[Data records]
***
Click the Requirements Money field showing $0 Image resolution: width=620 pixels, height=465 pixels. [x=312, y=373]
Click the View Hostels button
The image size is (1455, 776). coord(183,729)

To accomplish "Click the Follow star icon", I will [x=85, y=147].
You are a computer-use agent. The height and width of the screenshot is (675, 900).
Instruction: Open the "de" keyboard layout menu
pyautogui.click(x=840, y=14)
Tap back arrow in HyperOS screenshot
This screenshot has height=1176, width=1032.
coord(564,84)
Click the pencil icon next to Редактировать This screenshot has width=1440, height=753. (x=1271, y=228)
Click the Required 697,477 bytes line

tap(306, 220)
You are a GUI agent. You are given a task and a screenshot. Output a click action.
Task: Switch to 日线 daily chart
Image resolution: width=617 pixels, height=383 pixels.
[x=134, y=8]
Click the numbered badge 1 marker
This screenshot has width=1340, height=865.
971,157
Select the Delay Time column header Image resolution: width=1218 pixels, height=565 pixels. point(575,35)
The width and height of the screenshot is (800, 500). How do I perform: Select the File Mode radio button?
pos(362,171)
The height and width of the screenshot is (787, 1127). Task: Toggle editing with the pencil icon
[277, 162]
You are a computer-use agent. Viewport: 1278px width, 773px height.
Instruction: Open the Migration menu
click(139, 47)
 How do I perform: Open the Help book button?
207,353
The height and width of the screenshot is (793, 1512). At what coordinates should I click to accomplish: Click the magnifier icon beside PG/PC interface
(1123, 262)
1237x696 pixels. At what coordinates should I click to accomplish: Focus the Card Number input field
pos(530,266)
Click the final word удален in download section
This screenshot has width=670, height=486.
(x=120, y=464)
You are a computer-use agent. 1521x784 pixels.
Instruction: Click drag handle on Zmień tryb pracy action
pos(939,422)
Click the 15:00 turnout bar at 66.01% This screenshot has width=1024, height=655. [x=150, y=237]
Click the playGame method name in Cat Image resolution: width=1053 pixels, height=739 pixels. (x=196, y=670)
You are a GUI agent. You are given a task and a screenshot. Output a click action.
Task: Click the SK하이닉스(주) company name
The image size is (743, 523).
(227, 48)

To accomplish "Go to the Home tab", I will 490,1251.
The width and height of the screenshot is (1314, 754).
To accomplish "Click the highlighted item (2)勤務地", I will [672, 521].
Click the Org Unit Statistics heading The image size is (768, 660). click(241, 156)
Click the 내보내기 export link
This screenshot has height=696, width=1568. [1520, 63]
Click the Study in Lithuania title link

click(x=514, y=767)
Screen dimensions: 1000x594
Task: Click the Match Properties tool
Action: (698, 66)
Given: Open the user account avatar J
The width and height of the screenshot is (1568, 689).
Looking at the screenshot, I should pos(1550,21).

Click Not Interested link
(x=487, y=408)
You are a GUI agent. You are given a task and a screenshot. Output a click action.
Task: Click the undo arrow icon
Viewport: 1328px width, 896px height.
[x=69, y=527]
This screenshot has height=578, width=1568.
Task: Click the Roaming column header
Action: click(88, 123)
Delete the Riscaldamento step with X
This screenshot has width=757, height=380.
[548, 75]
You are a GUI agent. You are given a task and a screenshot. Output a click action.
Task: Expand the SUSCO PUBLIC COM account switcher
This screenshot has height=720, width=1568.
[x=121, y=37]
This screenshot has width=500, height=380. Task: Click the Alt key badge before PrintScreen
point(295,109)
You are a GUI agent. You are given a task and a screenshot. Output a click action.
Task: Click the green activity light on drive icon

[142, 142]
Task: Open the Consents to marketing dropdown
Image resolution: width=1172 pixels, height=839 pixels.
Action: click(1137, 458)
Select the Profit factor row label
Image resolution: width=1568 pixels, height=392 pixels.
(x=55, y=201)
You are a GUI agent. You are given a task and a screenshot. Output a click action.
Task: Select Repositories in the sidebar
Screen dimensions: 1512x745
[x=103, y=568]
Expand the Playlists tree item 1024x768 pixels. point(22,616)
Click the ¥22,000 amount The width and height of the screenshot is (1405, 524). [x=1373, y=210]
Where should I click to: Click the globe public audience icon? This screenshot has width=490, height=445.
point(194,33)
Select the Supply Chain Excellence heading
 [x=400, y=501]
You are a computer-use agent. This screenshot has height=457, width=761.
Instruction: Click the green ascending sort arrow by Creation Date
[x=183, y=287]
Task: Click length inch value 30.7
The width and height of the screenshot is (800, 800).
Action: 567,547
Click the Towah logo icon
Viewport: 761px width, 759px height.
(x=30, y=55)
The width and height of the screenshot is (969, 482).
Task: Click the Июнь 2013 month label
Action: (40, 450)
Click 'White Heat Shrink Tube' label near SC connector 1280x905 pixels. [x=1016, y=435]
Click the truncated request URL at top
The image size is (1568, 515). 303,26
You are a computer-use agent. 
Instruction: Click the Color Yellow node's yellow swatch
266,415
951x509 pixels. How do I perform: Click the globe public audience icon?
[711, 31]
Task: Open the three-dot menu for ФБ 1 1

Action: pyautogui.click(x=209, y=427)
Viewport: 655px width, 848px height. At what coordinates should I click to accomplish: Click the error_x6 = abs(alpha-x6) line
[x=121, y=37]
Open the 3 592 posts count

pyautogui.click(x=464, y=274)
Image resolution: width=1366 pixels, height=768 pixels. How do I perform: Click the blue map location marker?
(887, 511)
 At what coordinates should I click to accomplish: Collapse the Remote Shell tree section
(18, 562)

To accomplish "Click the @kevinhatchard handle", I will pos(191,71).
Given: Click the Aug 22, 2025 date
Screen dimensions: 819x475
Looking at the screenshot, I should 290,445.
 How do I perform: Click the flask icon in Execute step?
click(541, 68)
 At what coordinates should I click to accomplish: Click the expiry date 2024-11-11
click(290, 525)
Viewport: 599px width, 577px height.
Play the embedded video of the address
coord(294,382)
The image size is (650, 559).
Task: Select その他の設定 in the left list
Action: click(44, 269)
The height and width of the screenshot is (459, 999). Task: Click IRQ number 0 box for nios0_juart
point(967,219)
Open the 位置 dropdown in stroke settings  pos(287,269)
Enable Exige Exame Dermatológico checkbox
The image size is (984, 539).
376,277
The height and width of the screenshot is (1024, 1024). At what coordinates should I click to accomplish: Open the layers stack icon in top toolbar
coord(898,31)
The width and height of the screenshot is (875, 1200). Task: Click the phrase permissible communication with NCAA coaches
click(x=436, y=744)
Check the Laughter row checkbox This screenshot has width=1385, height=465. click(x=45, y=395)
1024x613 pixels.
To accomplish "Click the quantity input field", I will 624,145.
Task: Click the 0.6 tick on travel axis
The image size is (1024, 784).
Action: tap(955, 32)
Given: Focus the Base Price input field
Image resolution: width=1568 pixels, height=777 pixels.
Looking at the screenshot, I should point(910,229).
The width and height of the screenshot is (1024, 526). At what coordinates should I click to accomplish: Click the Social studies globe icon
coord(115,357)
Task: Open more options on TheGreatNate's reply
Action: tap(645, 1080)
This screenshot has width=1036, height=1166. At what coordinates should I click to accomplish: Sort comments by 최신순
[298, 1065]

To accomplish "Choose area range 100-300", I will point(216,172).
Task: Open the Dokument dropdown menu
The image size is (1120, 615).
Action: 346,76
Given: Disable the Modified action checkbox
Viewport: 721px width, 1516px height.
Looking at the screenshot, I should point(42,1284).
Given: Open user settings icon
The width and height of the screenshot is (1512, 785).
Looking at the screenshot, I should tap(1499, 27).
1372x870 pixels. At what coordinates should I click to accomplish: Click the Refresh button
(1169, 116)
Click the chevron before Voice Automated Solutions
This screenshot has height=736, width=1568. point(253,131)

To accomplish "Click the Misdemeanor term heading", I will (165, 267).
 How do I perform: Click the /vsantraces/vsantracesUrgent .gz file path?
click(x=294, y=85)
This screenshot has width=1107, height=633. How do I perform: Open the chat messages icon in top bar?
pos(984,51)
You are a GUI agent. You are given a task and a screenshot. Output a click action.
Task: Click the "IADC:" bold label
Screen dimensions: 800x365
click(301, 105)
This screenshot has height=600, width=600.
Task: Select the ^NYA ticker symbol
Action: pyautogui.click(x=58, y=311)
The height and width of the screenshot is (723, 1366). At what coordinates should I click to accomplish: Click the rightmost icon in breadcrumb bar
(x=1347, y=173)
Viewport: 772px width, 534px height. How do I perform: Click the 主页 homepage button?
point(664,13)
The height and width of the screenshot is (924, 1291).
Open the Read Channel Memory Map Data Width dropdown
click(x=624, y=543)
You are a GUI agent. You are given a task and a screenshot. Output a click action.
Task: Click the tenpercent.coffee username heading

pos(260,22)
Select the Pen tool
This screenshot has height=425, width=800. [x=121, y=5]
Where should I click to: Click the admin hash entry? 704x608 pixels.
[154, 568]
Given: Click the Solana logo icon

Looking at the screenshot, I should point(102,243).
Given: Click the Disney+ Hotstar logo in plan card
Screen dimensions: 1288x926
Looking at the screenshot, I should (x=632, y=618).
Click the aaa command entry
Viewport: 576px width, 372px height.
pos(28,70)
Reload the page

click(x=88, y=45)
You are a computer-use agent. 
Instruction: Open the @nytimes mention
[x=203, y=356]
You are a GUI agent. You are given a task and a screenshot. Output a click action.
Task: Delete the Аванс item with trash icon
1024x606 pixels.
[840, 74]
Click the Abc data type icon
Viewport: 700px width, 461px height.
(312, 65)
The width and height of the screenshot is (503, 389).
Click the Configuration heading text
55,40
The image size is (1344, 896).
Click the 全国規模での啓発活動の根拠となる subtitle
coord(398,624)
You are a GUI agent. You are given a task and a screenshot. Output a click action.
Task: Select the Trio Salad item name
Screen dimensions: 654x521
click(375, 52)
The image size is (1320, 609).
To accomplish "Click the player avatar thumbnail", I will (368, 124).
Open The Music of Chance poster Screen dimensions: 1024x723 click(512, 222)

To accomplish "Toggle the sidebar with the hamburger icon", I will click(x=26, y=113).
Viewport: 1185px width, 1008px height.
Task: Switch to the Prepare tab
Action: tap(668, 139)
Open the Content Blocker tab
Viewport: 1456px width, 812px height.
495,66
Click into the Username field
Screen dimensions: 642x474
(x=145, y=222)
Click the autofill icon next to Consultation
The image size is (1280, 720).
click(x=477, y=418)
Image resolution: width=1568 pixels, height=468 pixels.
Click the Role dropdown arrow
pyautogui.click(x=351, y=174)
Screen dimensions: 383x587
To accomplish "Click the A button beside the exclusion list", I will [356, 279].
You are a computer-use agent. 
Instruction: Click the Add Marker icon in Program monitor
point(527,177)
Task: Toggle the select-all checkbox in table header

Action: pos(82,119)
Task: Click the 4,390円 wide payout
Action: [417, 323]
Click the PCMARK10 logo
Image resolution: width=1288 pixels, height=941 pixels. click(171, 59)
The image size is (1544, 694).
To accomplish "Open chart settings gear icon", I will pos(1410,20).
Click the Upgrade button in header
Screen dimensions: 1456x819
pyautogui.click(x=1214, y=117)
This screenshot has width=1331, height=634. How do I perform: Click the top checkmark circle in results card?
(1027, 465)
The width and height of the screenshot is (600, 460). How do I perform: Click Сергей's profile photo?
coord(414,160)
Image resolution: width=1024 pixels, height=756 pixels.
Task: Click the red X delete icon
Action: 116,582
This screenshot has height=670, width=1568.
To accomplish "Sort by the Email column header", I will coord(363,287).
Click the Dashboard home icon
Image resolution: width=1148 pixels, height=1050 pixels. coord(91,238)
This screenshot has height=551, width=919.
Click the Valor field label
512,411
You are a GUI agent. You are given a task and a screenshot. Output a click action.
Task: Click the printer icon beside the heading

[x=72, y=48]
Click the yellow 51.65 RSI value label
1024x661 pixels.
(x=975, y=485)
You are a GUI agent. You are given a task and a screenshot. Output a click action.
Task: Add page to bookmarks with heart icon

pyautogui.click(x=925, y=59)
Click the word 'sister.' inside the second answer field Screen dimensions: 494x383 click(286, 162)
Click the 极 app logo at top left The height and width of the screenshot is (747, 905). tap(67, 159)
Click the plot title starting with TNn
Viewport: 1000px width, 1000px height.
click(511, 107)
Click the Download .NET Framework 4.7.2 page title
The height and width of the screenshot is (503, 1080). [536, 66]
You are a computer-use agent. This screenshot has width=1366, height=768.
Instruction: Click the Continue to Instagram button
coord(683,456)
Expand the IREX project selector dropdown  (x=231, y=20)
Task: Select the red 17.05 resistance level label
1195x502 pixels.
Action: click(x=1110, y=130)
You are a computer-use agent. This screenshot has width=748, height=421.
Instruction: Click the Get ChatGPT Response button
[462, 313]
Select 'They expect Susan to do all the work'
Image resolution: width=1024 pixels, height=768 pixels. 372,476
***
What to produce:
From the records above, extract exactly and only the lines that begin at the line with "The height and width of the screenshot is (787, 1127)." and stop after the line with "Click the playGame".

Response to the exercise:
The height and width of the screenshot is (787, 1127). Task: Toggle editing with the pencil icon
[277, 162]
You are a computer-use agent. Viewport: 1278px width, 773px height.
Instruction: Open the Migration menu
click(139, 47)
 How do I perform: Open the Help book button?
207,353
The height and width of the screenshot is (793, 1512). At what coordinates should I click to accomplish: Click the magnifier icon beside PG/PC interface
(1123, 262)
1237x696 pixels. At what coordinates should I click to accomplish: Focus the Card Number input field
pos(530,266)
Click the final word удален in download section
This screenshot has width=670, height=486.
(x=120, y=464)
You are a computer-use agent. 1521x784 pixels.
Instruction: Click drag handle on Zmień tryb pracy action
pos(939,422)
Click the 15:00 turnout bar at 66.01% This screenshot has width=1024, height=655. [x=150, y=237]
Click the playGame method name in Cat Image resolution: width=1053 pixels, height=739 pixels. (x=196, y=670)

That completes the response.